Sur le velours laiteux de sa peau frissonnante,
La bouche de Sophie cueille un bouquet de fleurs
Dont l'enivrant parfum déverse dans le cour
Des femmes enlacées une joie enivrante.
Grisées par l'alchimie de leurs âpres désirs
Dont le flot creuse un puits d'incendiaires soupirs,
Elles jouent un cantique imprégné de tendresse.
L'intrépide volcan de leurs baisers brûlants
Souffle sa fièvre avide au sein de leurs caresses
Pour former un faisceau de plaisirs insolents.
Poison mental
Dans mon corps vermoulu souffle un vent de tempête
Sournoisement gorgé de l'élixir létal
Que jette le démon aux griffes de métal
Sur les os rabougris de mon tremblant squelette.
Drapé dans la fumée d'une âcre cigarette,
Le malin envahit mon dédale mental
Afin de déverser son poison déloyal
Dans mon cerveau pétri de révoltes secrètes.
Dans l'écrin cotonneux du présent indolent,
Le hasard se répand en oracles sanglants
Qui brisent les remparts de mon âme brumeuse.

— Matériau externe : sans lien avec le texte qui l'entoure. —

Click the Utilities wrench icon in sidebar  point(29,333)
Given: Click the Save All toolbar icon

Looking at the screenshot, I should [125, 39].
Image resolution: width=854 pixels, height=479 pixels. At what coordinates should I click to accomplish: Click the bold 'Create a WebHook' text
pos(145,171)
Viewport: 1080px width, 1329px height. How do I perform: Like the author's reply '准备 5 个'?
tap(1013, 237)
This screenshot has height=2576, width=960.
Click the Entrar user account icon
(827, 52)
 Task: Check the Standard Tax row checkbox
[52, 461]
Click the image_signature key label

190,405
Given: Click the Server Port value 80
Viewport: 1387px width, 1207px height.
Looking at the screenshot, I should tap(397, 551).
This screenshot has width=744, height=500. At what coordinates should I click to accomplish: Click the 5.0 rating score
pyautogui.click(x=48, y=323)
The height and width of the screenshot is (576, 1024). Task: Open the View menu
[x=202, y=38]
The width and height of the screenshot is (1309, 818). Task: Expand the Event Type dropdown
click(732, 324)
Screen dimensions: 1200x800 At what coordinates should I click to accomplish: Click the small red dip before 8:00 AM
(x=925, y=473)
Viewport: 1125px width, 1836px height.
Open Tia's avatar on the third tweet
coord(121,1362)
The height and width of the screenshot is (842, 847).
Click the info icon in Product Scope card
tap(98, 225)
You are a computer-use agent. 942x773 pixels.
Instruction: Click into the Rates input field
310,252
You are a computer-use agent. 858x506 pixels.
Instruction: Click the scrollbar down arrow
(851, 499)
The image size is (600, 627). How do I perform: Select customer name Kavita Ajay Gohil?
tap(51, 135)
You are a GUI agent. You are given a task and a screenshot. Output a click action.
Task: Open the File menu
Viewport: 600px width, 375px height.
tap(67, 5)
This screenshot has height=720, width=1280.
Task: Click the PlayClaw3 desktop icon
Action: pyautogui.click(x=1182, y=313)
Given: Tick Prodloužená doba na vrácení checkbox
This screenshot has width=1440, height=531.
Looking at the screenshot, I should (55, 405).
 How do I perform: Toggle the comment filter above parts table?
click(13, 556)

Quand un éclair brûlant enflamme mon esprit,
Le ténébreux faisceau de mes pensées rêveuses
S'effondre bruyamment en sibyllins débris.
Blanc nectar
En dérive intérieure au creux d'un rêve orange,
Je découvre un jardin dont les immenses fleurs
Exhalent leur parfum jusqu'au fond de mon cour
Afin de composer une atmosphère étrange.
Dans mon corps plus léger que la plume d'un ange,
Une aimable sirène au regard enjôleur
Entonne un chant vibrant dont la tendre chaleur
Referme adroitement les plaies qui me démangent.
Sous mes yeux, dans un champ d'immenses tournesols,
Un bataillon d'oiseaux prend soudain son envol
Vers le pays radieux où m'entraîne mon songe.
Dans le velours vermeil de mon sang enflammé
S'écoule un blanc nectar dont les vagues me plongent
Dans l'écrin où s'éteint mon effroi désarmé.
Eau de feu
Pour chasser le démon tapi dans mes entrailles,
J'avale des tonneaux d'une exquise eau de feu
Qui brise mon chagrin dans ses rudes tenailles
Avant de dérouler dans mon cour un ciel bleu.
Mon nectar insolent dessine un puits de joie
Dans mon esprit jonché de cadavres fumants,
Où mes pâles remords, subitement, se noient
Dans un charivari d'atroces hurlements.
Aux heures du matin, mon âme fracassée,
Frêle esquif ballotté au tréfonds de mon corps,
Plonge dans le sommeil mes souvenirs retors.
Éveillée par un flot de brumeuses pensées
Bercées par une averse inondant le trottoir,
Je dilue ma tristesse au fond d'un café noir.